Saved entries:
####################
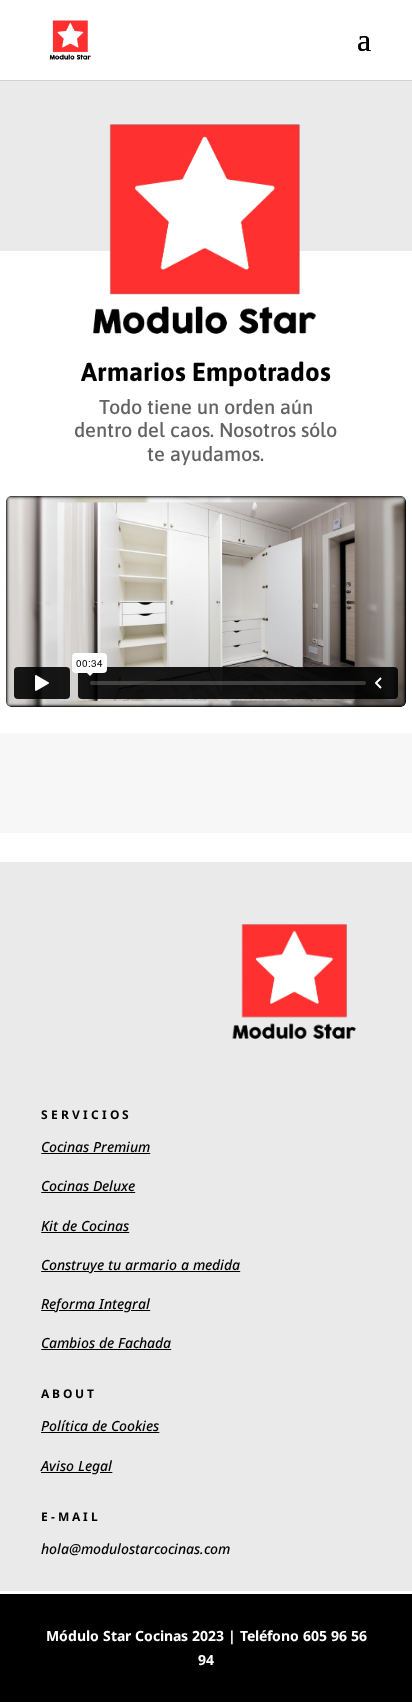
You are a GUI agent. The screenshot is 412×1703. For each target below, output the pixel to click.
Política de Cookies (100, 1425)
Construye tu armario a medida (140, 1264)
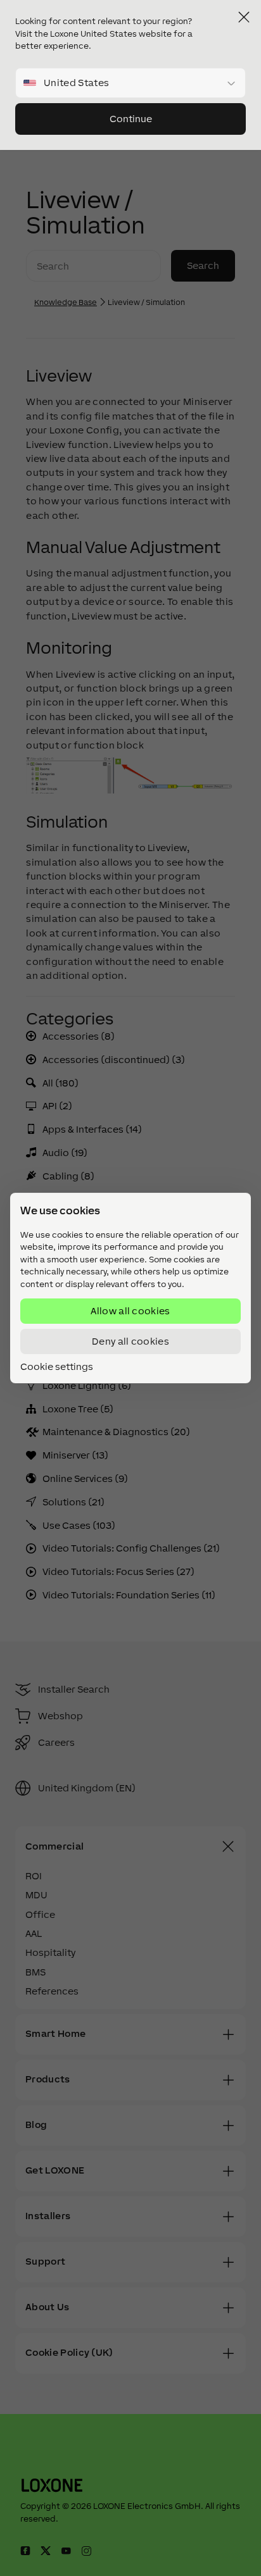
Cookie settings (56, 1367)
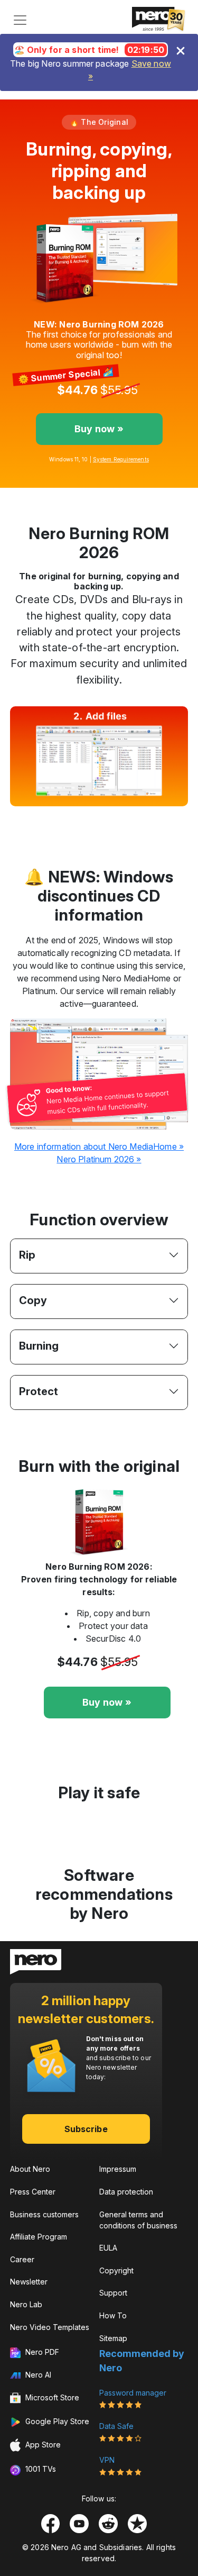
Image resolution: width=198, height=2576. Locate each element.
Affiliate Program (38, 2236)
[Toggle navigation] (20, 20)
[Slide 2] (80, 817)
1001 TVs (39, 2468)
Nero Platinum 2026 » (98, 1159)
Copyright (116, 2270)
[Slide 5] (137, 817)
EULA (108, 2247)
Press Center (32, 2191)
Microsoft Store (51, 2397)
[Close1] (180, 51)
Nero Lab (26, 2304)
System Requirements (121, 459)
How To (113, 2315)
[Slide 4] (118, 817)
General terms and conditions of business (138, 2220)
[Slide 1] (61, 817)
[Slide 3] (99, 817)
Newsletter (29, 2281)
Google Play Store (56, 2421)
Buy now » (99, 428)
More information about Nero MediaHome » (99, 1146)
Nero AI (37, 2374)
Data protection (126, 2191)
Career (22, 2259)
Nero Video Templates (49, 2327)
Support (113, 2292)
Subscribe (86, 2129)
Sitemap (113, 2338)
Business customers (44, 2214)
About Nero (30, 2168)
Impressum (117, 2168)
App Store (42, 2444)
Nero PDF (41, 2351)
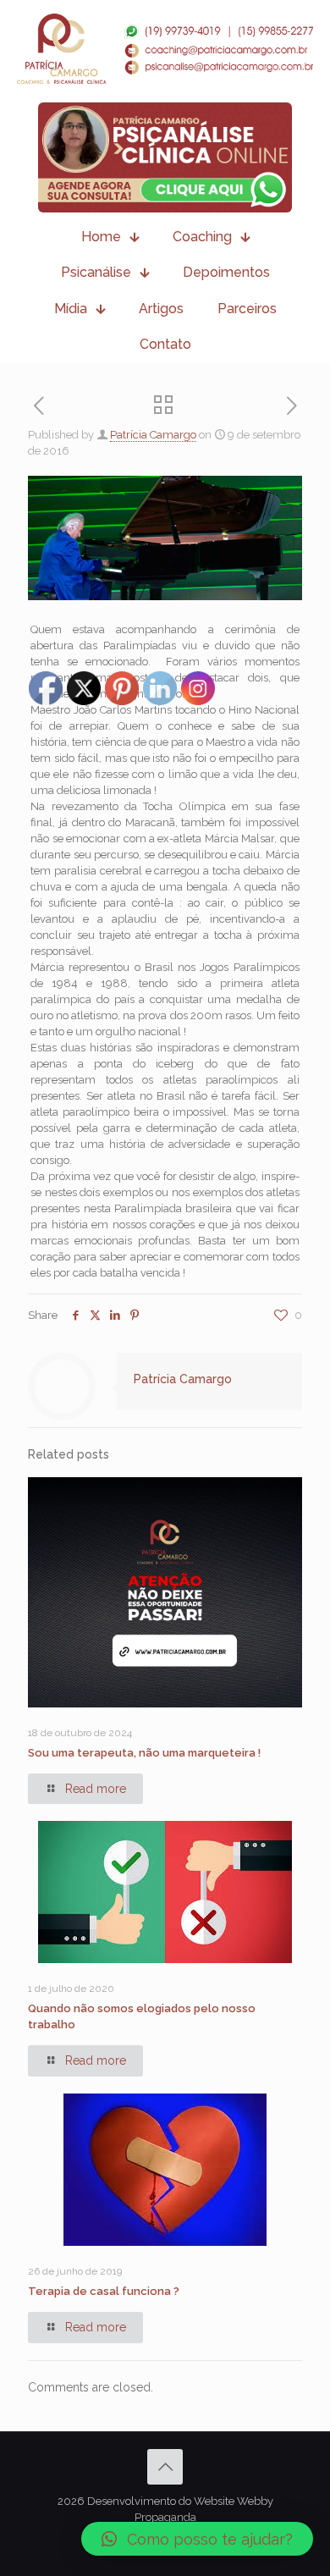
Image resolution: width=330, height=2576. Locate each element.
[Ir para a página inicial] (165, 49)
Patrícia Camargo (153, 434)
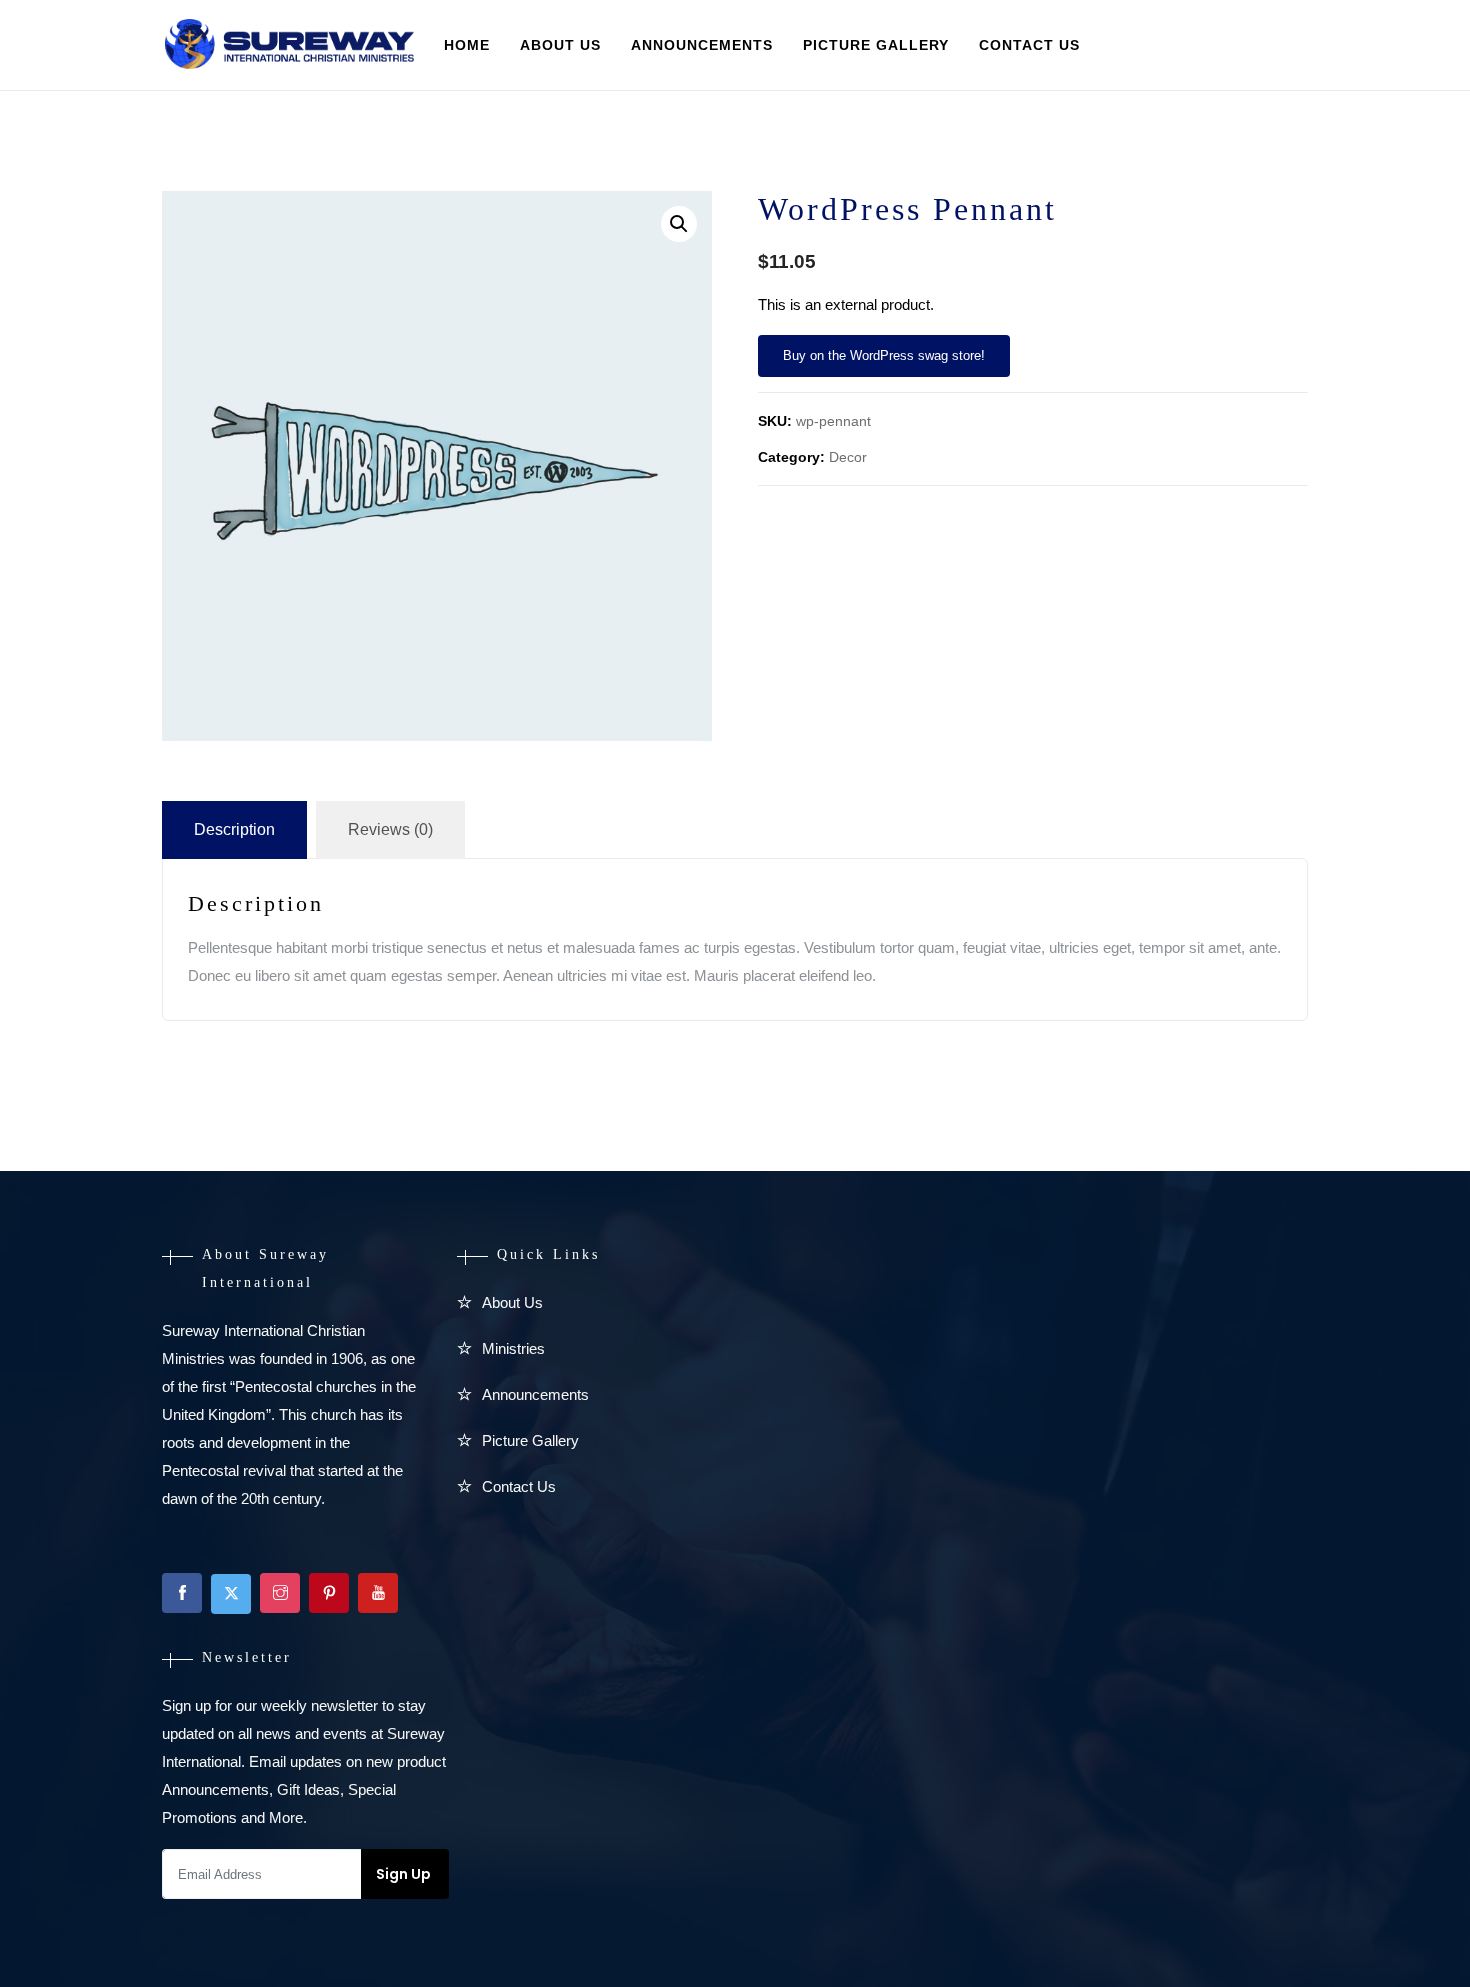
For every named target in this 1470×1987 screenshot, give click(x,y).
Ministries (513, 1348)
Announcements (702, 45)
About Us (560, 45)
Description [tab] (234, 829)
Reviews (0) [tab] (390, 829)
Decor (848, 457)
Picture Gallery (876, 45)
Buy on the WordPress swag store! (884, 355)
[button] (679, 224)
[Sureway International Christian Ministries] (289, 46)
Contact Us (1029, 45)
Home (467, 45)
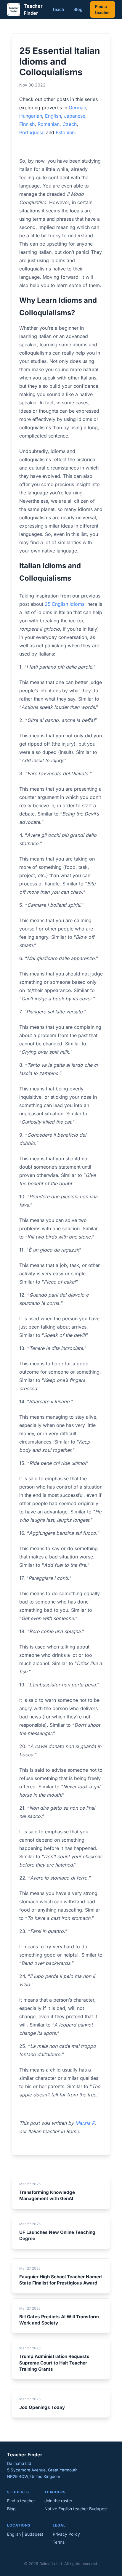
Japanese (74, 116)
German (77, 107)
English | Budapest (25, 2534)
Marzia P (85, 2123)
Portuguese (31, 132)
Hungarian (30, 116)
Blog (78, 9)
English (53, 116)
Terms (59, 2542)
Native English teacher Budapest (76, 2508)
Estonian (65, 132)
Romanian (49, 124)
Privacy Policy (66, 2534)
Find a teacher (102, 9)
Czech (69, 124)
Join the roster (58, 2500)
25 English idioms (64, 604)
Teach (58, 9)
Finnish (27, 124)
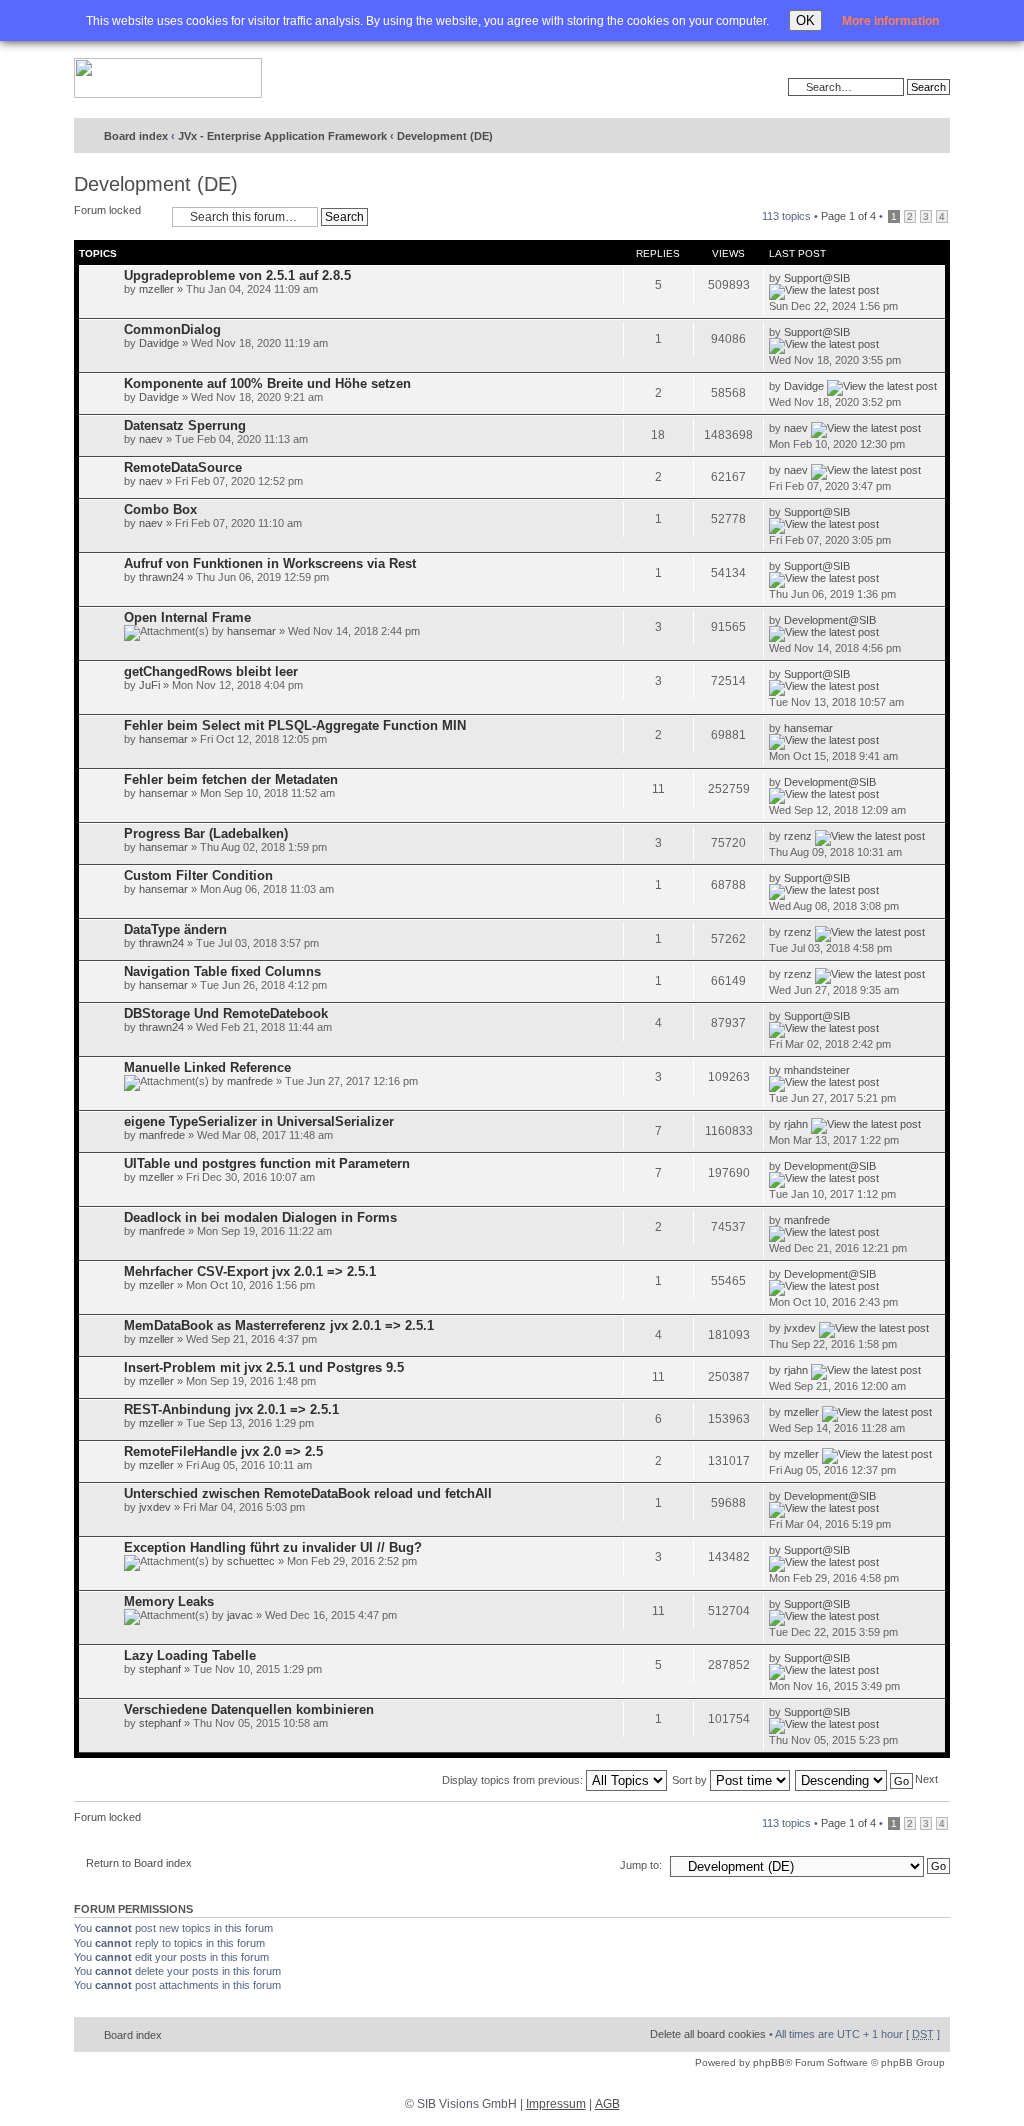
####################
• _Required action_
Only the pictures are to be omitted; the records above must otherwise be reproduced exactly.

• _Exercise solution_
You are a GUI agent. The screenshot is 412×1703. For each target below, output the pixel to click.
Política de Cookies (100, 1425)
Construye tu armario a medida (140, 1264)
Cookie settings (56, 1367)
Image resolution: width=198, height=2576. Locate each element.
Affiliate Program (38, 2236)
[Toggle navigation] (20, 20)
[Slide 2] (80, 817)
1001 TVs (39, 2468)
Nero Platinum 2026 » (98, 1159)
Copyright (116, 2270)
[Slide 5] (137, 817)
EULA (108, 2247)
Press Center (32, 2191)
Microsoft Store (51, 2397)
[Close1] (180, 51)
Nero Lab (26, 2304)
System Requirements (121, 459)
How To (113, 2315)
[Slide 4] (118, 817)
General terms and conditions of business (138, 2220)
[Slide 1] (61, 817)
[Slide 3] (99, 817)
Newsletter (29, 2281)
Google Play Store (56, 2421)
Buy now » (99, 428)
More information about Nero MediaHome » (99, 1146)
Nero AI (37, 2374)
Data protection (126, 2191)
Career (22, 2259)
Nero Video Templates (49, 2327)
Support (113, 2292)
Subscribe (86, 2129)
Sitemap (113, 2338)
Business customers (44, 2214)
About Nero (30, 2168)
Impressum (117, 2168)
App Store (42, 2444)
Nero PDF (41, 2351)
Image resolution: width=330, height=2576. Locate each element.
[Ir para a página inicial] (165, 49)
Patrícia Camargo (153, 434)
For every named target in this 1470×1987 screenshot, give click(x,y).
Ministries (513, 1348)
Announcements (702, 45)
About Us (560, 45)
Description [tab] (234, 829)
Reviews (0) [tab] (390, 829)
Decor (848, 457)
Picture Gallery (876, 45)
Buy on the WordPress swag store! (884, 355)
[button] (679, 224)
[Sureway International Christian Ministries] (289, 46)
Contact Us (1029, 45)
Home (467, 45)
Japanese (74, 116)
German (77, 107)
English | Budapest (25, 2534)
Marzia P (85, 2123)
Portuguese (31, 132)
Hungarian (30, 116)
Blog (78, 9)
English (53, 116)
Terms (59, 2542)
Native English teacher Budapest (76, 2508)
Estonian (65, 132)
Romanian (49, 124)
Privacy Policy (66, 2534)
Find a teacher (102, 9)
Czech (69, 124)
Join the roster (58, 2500)
25 English idioms (64, 604)
Teach (58, 9)
Finnish (27, 124)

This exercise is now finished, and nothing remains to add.